Purpose: Scaffold-free cartilage tissue engineering circumvents issues with scaffold seeding, potential toxicity response, and impaired host integration. However, precisely controlling and maintaining a scaffold-free construct shape have been challenging. We explored the feasibility of microneedle arrays to print tissue using cellular microspheroids as building blocks. Materials and Methods: Human embryonic-derived mesenchymal stem cells or infrapatellar fat pad mesenchymal stem cells were used to create microspheroids of 500 mu m in diameter, which were assembled on microneedle arrays in a predefined arrangement using a robotic system under computer vision. Microspheroids on microneedles were cultured to permit fusion into a tissue construct. Infrapatellar fat pad mesenchymal stem cell constructs were either implanted into chondral defects created in human osteoarthritic cartilage explants or maintained on the microneedle array for 3 weeks. Embryonic-derived mesenchymal stem cell constructs were designed to be press-fit into 3 mm subchondral defects in New Zealand White rabbits and maintained for up to 8 weeks to assess retention, early tissue repair, and more mature cartilage regeneration. Results: Microspheroids of both cell types fused together in culture to form neotissues of predefined shape and size.

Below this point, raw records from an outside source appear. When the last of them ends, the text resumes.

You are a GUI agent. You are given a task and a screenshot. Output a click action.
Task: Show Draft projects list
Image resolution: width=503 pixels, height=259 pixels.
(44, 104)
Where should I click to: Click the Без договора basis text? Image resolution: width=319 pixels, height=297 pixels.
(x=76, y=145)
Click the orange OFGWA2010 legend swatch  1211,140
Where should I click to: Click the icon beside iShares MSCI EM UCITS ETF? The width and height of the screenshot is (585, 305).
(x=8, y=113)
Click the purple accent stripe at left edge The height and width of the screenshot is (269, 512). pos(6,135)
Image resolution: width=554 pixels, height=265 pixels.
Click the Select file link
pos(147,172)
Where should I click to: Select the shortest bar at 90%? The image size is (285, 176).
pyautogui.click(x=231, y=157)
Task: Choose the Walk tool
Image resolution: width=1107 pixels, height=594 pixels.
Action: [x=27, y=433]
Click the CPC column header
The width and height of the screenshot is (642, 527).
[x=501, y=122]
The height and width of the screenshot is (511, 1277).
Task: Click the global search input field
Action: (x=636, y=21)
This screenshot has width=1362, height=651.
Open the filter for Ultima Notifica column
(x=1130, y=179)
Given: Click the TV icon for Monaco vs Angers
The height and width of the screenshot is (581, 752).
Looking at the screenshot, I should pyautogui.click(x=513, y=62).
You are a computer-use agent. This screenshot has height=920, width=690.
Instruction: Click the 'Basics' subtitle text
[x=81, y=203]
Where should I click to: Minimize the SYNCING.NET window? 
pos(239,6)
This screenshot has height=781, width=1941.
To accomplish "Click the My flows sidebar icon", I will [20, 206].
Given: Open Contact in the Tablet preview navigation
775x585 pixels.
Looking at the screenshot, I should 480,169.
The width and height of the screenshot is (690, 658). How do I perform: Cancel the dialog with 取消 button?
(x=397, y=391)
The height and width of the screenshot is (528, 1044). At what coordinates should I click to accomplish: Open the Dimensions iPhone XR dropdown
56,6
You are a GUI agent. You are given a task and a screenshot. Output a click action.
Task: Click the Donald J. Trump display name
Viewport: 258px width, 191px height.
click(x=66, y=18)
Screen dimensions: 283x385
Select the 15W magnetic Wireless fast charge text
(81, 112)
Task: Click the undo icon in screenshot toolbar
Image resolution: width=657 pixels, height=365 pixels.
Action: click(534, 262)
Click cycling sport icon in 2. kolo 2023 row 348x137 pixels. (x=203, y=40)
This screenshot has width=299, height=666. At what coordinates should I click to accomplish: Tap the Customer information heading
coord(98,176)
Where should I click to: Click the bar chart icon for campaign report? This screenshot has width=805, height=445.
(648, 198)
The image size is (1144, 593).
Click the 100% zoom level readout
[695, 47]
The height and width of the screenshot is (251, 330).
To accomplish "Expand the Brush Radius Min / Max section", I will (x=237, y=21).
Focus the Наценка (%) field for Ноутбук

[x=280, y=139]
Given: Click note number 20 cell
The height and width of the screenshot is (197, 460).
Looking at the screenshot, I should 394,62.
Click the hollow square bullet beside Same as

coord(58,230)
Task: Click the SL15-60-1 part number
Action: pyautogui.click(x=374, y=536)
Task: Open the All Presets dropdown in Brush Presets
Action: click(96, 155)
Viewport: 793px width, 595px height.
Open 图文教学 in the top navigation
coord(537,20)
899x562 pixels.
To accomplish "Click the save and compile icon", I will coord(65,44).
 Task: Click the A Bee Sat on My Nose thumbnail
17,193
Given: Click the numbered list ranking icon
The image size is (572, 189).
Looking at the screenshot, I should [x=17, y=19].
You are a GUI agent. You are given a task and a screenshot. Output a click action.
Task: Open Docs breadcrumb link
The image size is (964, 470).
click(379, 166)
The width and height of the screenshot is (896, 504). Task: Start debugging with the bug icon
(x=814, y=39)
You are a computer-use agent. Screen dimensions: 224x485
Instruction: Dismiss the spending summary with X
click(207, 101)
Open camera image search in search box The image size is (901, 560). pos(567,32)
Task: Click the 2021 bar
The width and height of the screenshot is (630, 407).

Infrapatellar fat pad mesenchymal stem cell neotissues expressed high levels of chondrogenic genes and integrated with the surrounding osteoarthritic host cartilage. Embryonic-derived mesenchymal stem cell constructs generated chondrogenic neotissue in vivo as early as 2 weeks and more mature tissue by 8 weeks with increased glycosaminoglycan deposition. Conclusions: We constructed defined scaffold-free shapes by bioprinting and fusing microspheroids. Proof of concept was shown in the repair of ex vivo osteoarthritic human cartilage and in vivo rabbit osteochondral (OC) defects.